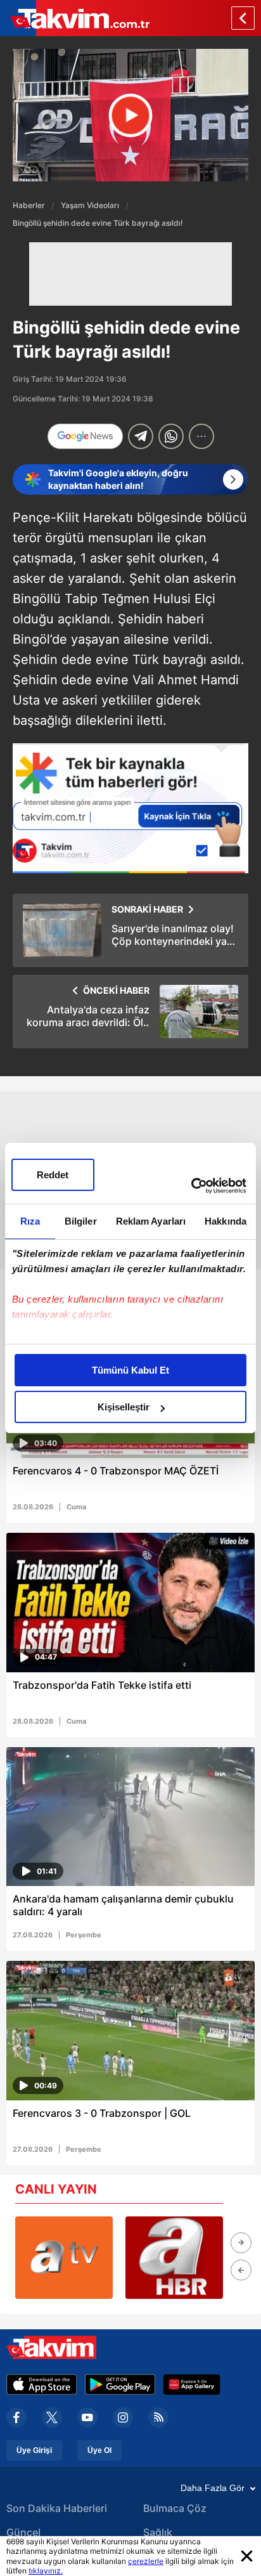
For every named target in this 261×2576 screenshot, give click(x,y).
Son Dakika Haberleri (56, 2508)
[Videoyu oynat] (131, 115)
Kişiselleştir (124, 1407)
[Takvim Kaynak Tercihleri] (130, 808)
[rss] (158, 2417)
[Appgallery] (191, 2384)
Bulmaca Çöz (175, 2508)
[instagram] (123, 2417)
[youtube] (87, 2417)
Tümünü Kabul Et (130, 1370)
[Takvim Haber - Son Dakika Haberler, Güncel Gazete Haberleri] (75, 18)
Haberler (29, 205)
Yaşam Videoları (90, 205)
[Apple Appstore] (41, 2384)
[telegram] (140, 436)
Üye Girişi (34, 2450)
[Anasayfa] (243, 18)
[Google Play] (120, 2384)
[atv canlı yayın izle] (64, 2257)
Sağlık (157, 2532)
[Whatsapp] (171, 436)
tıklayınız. (46, 2570)
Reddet (52, 1174)
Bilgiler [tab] (81, 1221)
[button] (241, 2242)
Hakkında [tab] (225, 1221)
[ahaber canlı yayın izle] (174, 2257)
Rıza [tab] (30, 1221)
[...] (201, 436)
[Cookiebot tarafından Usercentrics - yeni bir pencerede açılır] (191, 1186)
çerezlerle (145, 2561)
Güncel (23, 2532)
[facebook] (16, 2417)
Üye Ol (99, 2450)
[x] (52, 2417)
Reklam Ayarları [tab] (151, 1221)
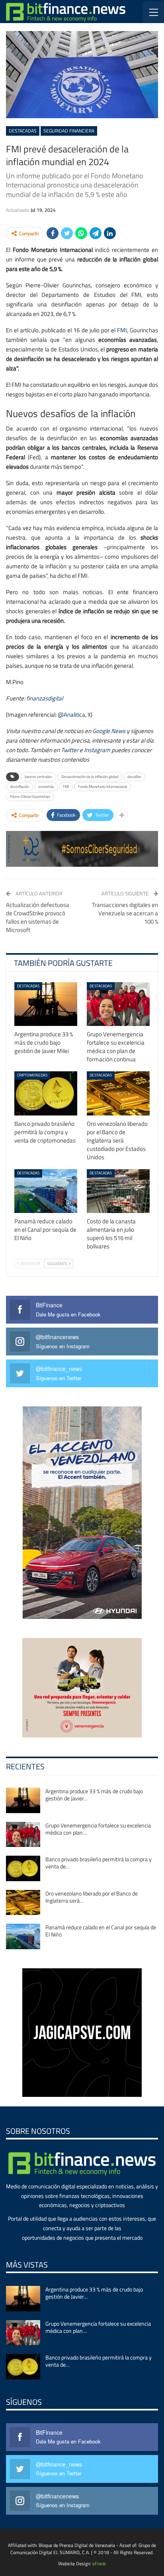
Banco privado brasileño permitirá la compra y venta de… (98, 1862)
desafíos (134, 777)
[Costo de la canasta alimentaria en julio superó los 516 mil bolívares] (118, 1191)
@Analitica (71, 714)
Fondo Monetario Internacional (102, 787)
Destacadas (23, 131)
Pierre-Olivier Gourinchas (30, 797)
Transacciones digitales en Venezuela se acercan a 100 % (125, 913)
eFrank (99, 2563)
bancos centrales (38, 777)
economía (46, 787)
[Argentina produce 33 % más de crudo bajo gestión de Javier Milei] (45, 1004)
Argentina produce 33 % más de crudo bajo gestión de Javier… (94, 1794)
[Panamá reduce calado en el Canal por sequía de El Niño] (45, 1191)
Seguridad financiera (68, 131)
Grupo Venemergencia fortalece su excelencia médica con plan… (98, 1829)
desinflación (19, 787)
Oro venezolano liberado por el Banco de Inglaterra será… (91, 1897)
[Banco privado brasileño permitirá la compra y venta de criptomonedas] (45, 1093)
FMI (122, 330)
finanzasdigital (44, 698)
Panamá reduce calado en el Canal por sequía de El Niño (100, 1930)
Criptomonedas (32, 1075)
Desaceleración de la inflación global (89, 777)
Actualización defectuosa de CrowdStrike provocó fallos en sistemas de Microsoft (37, 917)
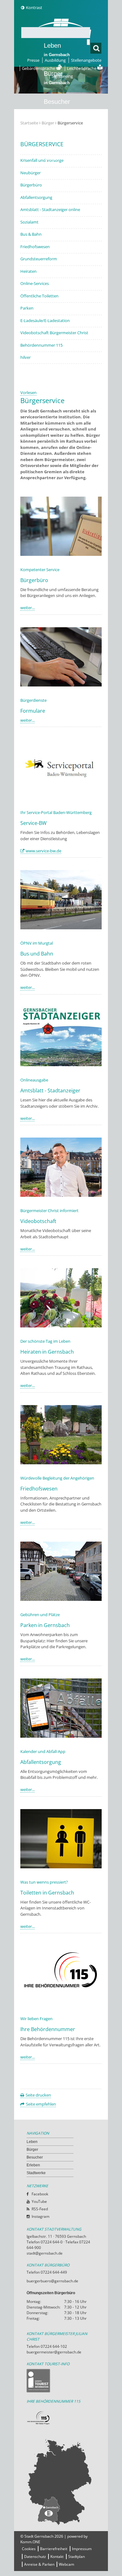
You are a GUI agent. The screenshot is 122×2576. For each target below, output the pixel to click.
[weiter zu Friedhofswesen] (61, 1463)
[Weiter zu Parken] (61, 1599)
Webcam (66, 2564)
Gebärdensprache (39, 68)
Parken (26, 308)
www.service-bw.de (43, 851)
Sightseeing (62, 76)
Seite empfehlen (41, 2104)
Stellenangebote (86, 60)
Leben (57, 49)
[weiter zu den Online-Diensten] (61, 685)
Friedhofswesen (35, 246)
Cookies (29, 2548)
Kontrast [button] (34, 7)
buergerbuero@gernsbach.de (52, 2281)
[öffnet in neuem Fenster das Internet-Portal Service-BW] (61, 797)
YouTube (39, 2201)
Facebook (40, 2194)
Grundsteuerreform (38, 259)
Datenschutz (35, 2556)
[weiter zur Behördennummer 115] (61, 2003)
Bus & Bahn (31, 234)
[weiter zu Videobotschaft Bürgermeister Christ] (61, 1195)
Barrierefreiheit (53, 2548)
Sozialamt (29, 222)
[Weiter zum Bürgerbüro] (61, 554)
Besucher (57, 105)
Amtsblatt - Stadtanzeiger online (50, 209)
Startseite (29, 123)
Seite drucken (38, 2095)
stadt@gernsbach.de (45, 2253)
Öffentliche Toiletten (39, 296)
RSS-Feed (40, 2209)
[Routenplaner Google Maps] (61, 2481)
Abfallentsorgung (36, 197)
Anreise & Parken (39, 2564)
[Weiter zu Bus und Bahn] (61, 928)
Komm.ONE (30, 2542)
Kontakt (57, 2556)
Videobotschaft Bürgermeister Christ (54, 332)
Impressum (82, 2548)
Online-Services (34, 283)
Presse (33, 60)
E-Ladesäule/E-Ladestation (45, 320)
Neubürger (30, 173)
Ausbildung (55, 60)
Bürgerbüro (31, 185)
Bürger (32, 2149)
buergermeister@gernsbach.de (54, 2352)
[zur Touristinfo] (61, 2380)
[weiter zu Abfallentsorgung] (61, 1736)
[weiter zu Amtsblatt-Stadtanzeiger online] (61, 1064)
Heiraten (28, 271)
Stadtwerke (59, 157)
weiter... (27, 607)
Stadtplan (76, 2556)
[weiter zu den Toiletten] (61, 1867)
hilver (25, 357)
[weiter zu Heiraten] (61, 1326)
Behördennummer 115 (41, 345)
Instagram (40, 2216)
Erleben (57, 133)
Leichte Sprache (82, 68)
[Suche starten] (88, 42)
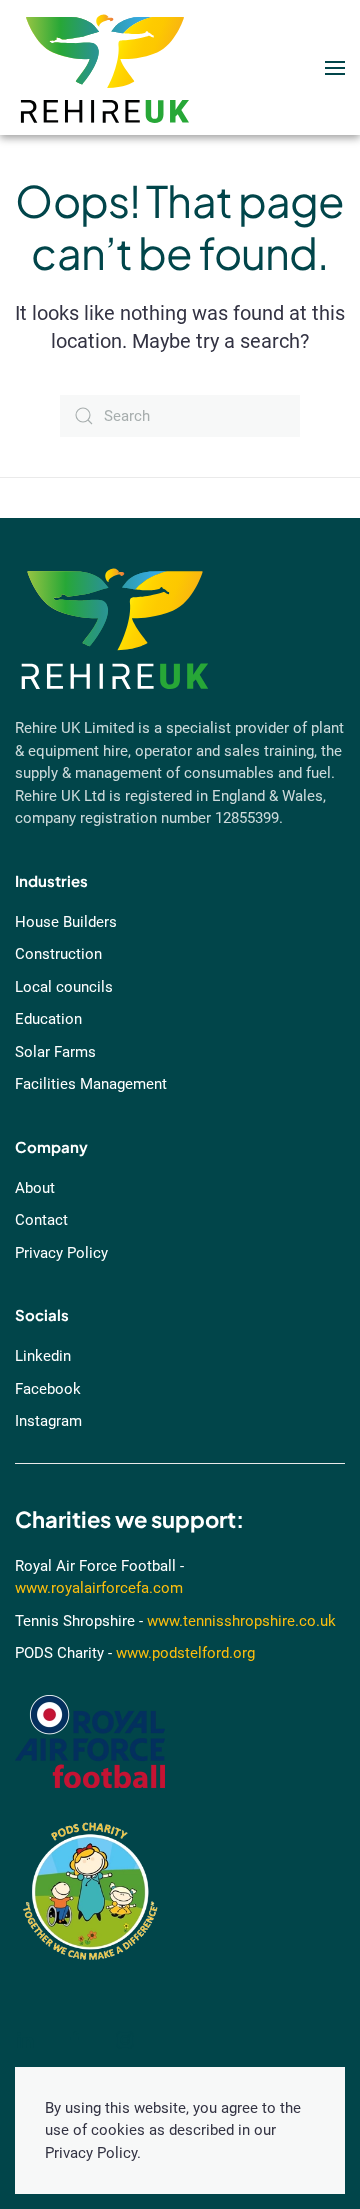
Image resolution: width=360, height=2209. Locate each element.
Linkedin (43, 1356)
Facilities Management (91, 1084)
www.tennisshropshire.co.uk (241, 1621)
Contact (41, 1220)
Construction (58, 954)
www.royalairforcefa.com (99, 1588)
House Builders (66, 922)
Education (48, 1019)
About (35, 1188)
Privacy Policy (61, 1253)
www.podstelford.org (185, 1653)
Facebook (48, 1389)
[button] (335, 68)
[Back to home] (105, 67)
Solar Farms (55, 1052)
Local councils (64, 987)
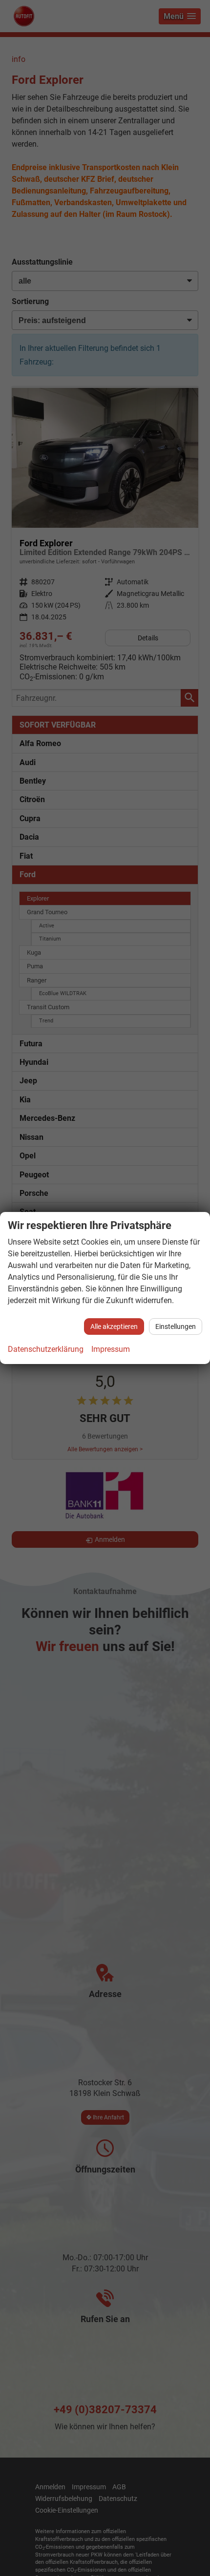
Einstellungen (175, 1326)
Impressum (110, 1349)
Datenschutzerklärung (46, 1349)
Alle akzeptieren (114, 1326)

□ □ □ □

Problem to work on
Copy nothing outside the span: please output the lines from the one with "www.royalairforcefa.com (99, 1588)" through the end of the entries above, and skip the pictures.

Response area
www.royalairforcefa.com (99, 1588)
House Builders (66, 922)
Education (48, 1019)
About (35, 1188)
Privacy Policy (61, 1253)
www.podstelford.org (185, 1653)
Facebook (48, 1389)
[button] (335, 68)
[Back to home] (105, 67)
Solar Farms (55, 1052)
Local councils (64, 987)
Einstellungen (175, 1326)
Impressum (110, 1349)
Datenschutzerklärung (46, 1349)
Alle akzeptieren (114, 1326)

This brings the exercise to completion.